Pada saat anak masuk ke kelas satu, perubahan besar dalam kehidupan anak terjadi. Mereka dihadapkan pada suasana lingkungan baru yang menuntut mereka untuk dapat menyesuaikan diri. Secara psikologis dalam situasi tersebut kebanyakan anak berada dalam keadaan tidak seimbang, anak mengalami gangguan emosional sehingga sulit untuk hidup dan bekerja sama. Masuk ke kelas satu merupakan peristiwa penting dalam kehidupan setiap anak sehingga dapat mengakibatkan perubahan dalam sikap, nilai, dan perilaku. Hal yang sama juga terjadi pada setahun atau dua tahun terakhir pada masa kanak-kanak (late childhood).
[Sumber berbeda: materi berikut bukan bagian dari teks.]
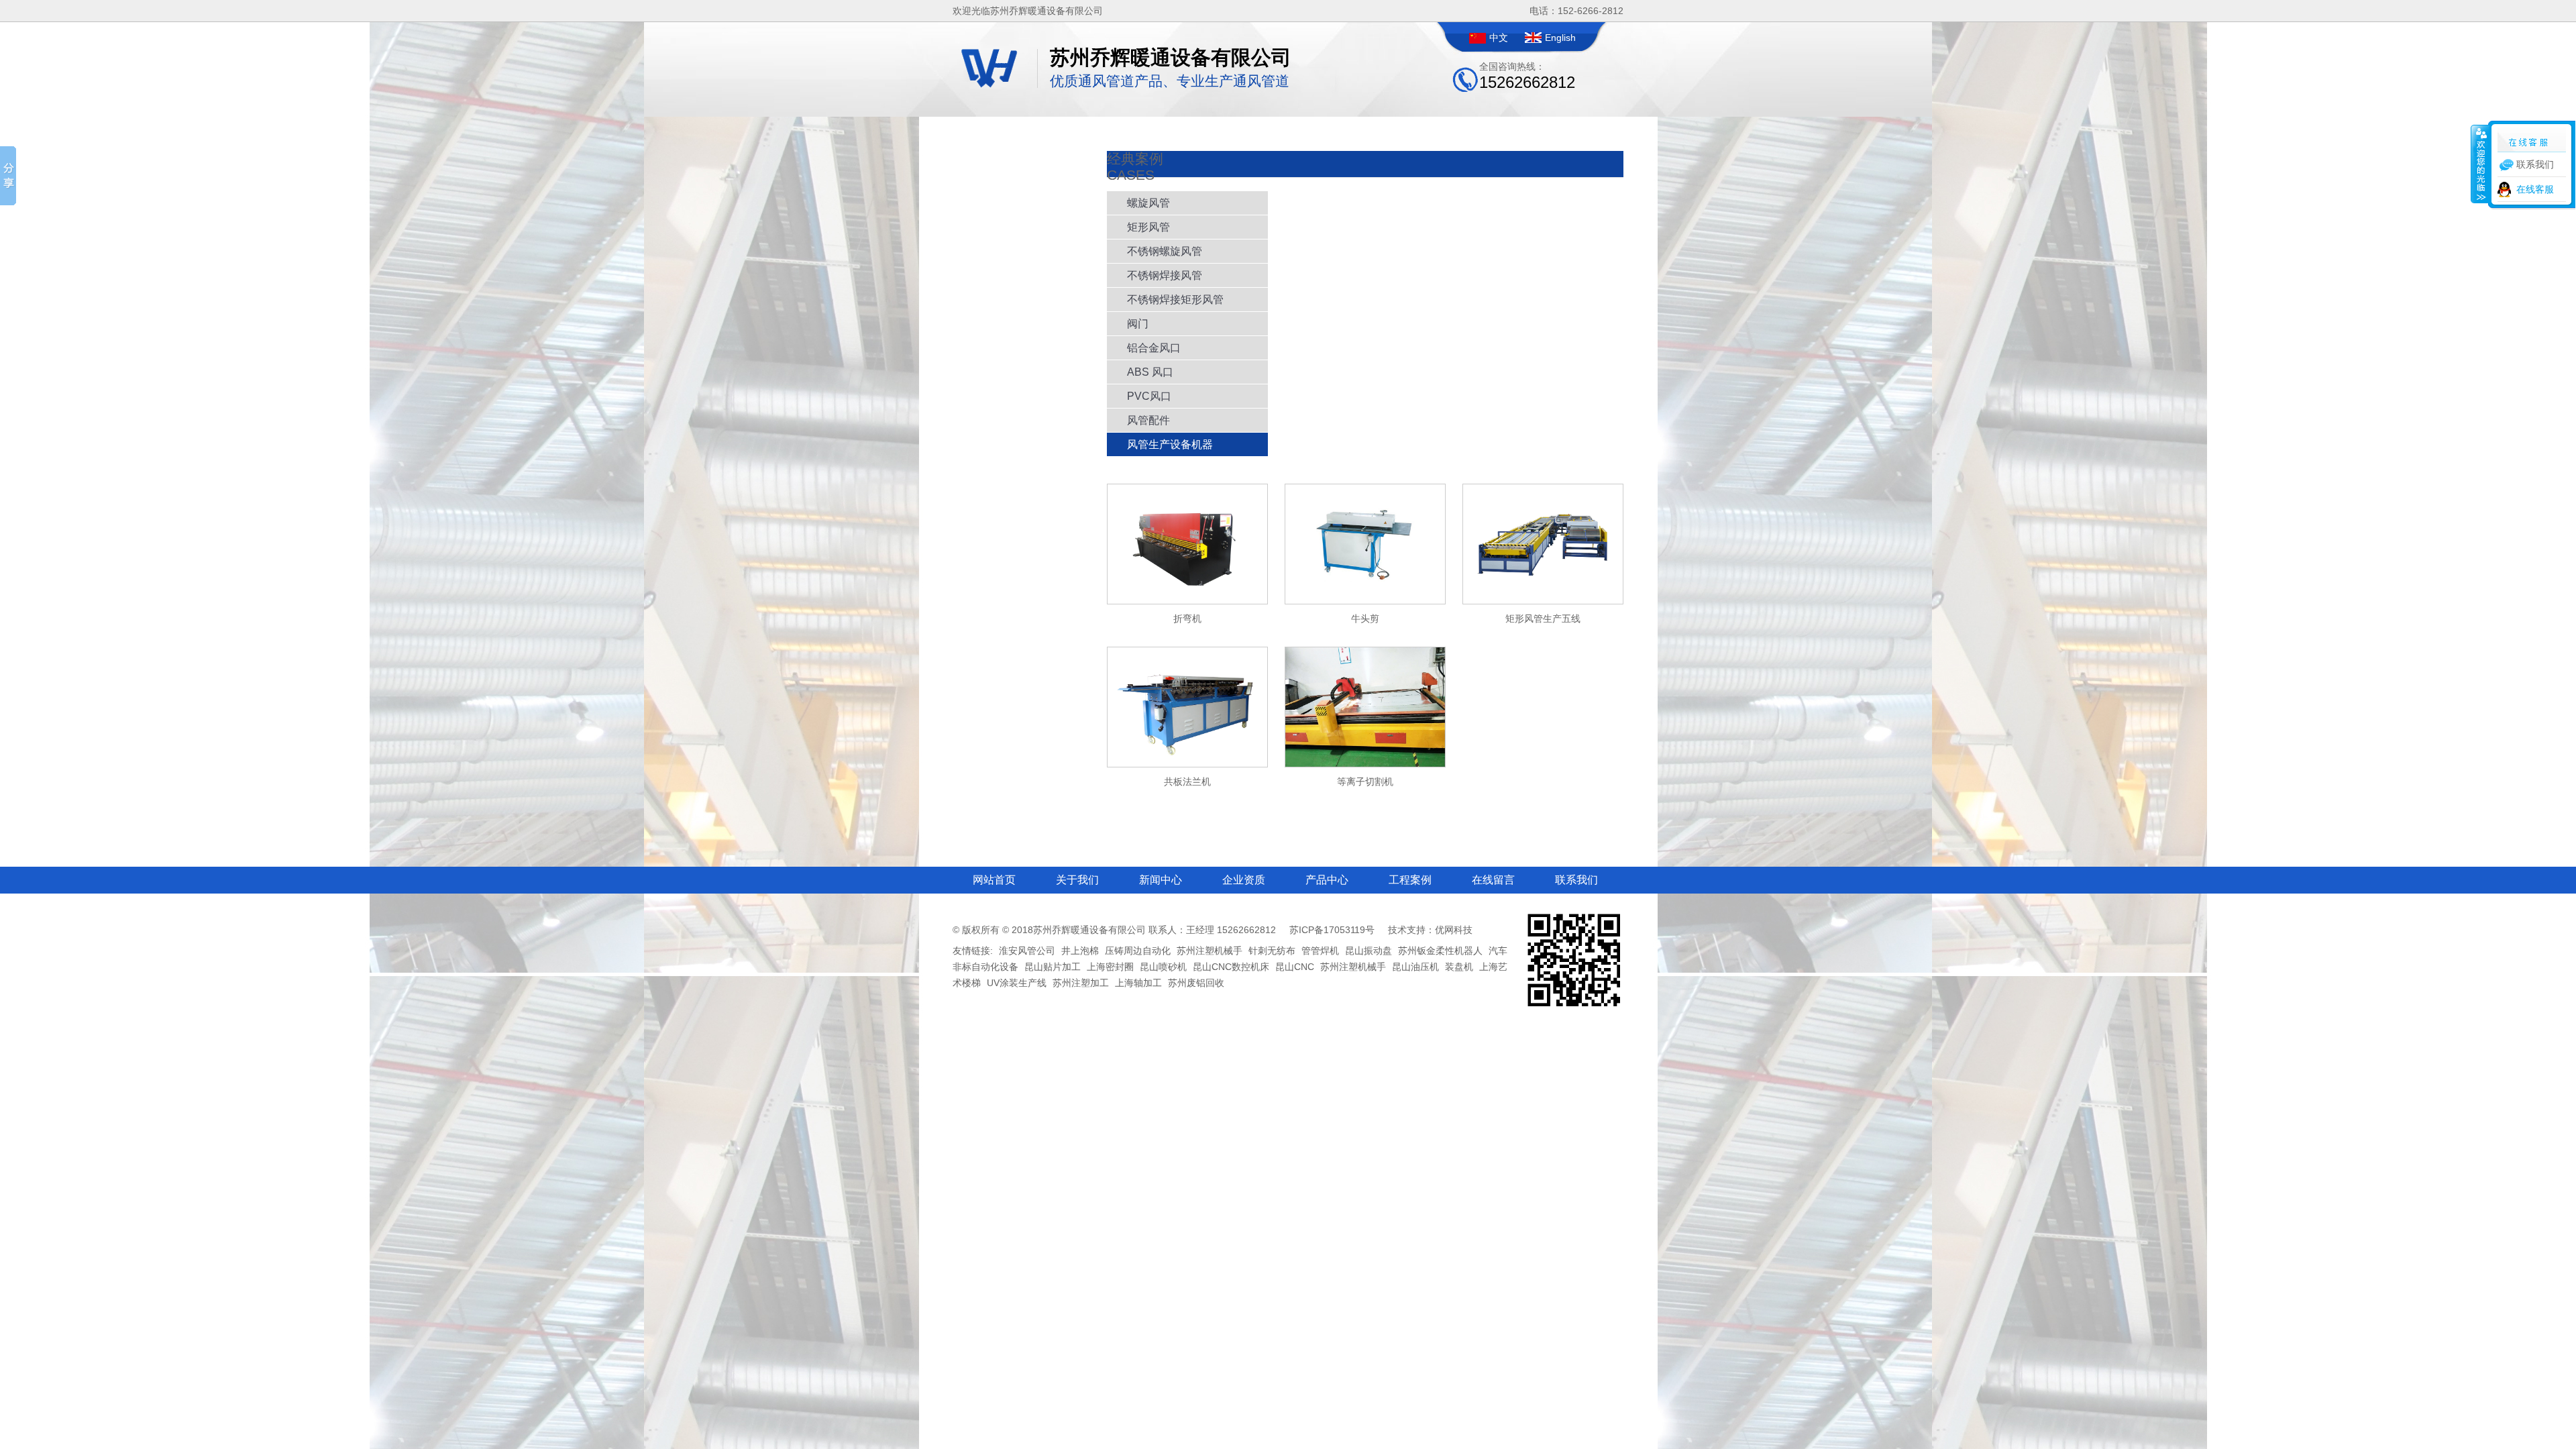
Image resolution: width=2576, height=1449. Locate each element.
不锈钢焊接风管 (1164, 275)
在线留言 (1493, 879)
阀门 (1137, 323)
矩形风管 (1148, 227)
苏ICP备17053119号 (1332, 929)
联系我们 (1576, 879)
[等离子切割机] (1365, 764)
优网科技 (1453, 929)
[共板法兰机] (1187, 764)
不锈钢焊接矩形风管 (1175, 299)
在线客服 (2535, 189)
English (1560, 37)
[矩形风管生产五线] (1542, 601)
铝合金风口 (1154, 348)
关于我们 (1077, 879)
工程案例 (1410, 879)
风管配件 (1148, 420)
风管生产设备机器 (1170, 444)
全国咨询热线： (1527, 76)
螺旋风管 (1148, 203)
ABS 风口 (1150, 372)
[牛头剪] (1365, 601)
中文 (1498, 37)
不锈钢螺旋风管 (1164, 251)
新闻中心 (1160, 879)
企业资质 (1243, 879)
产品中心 (1326, 879)
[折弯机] (1187, 601)
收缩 (2480, 163)
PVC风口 (1149, 396)
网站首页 (994, 879)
Dalam masa ini terjadi perubahan fisik yang menonjol yang dapat mengakibatkan perubahan dalam sikap, nilai, dan perilaku karena menjelang berakhirnya periode ini anak mempersiapkan diri secara fisik dan psikologis untuk memasuki masa remaja.
Sigmund Freud memberi nama fase usia SD ini fase latent, dimana dorongan-dorongan seakan-akan mengendap (laten), tidak menggelora seperti masa-masa sebelumnya dan sesudahnya. Periode SD ini dapat dirinci menjadi dua fase, yaitu :
a. Periode kelas-kelas rendah SD, yaitu umur 6/7 tahun sampai 9 tahun.
b. Periode kelas-kelas tinggi SD, yaitu umur 9/10 tahun sampai 13 tahun.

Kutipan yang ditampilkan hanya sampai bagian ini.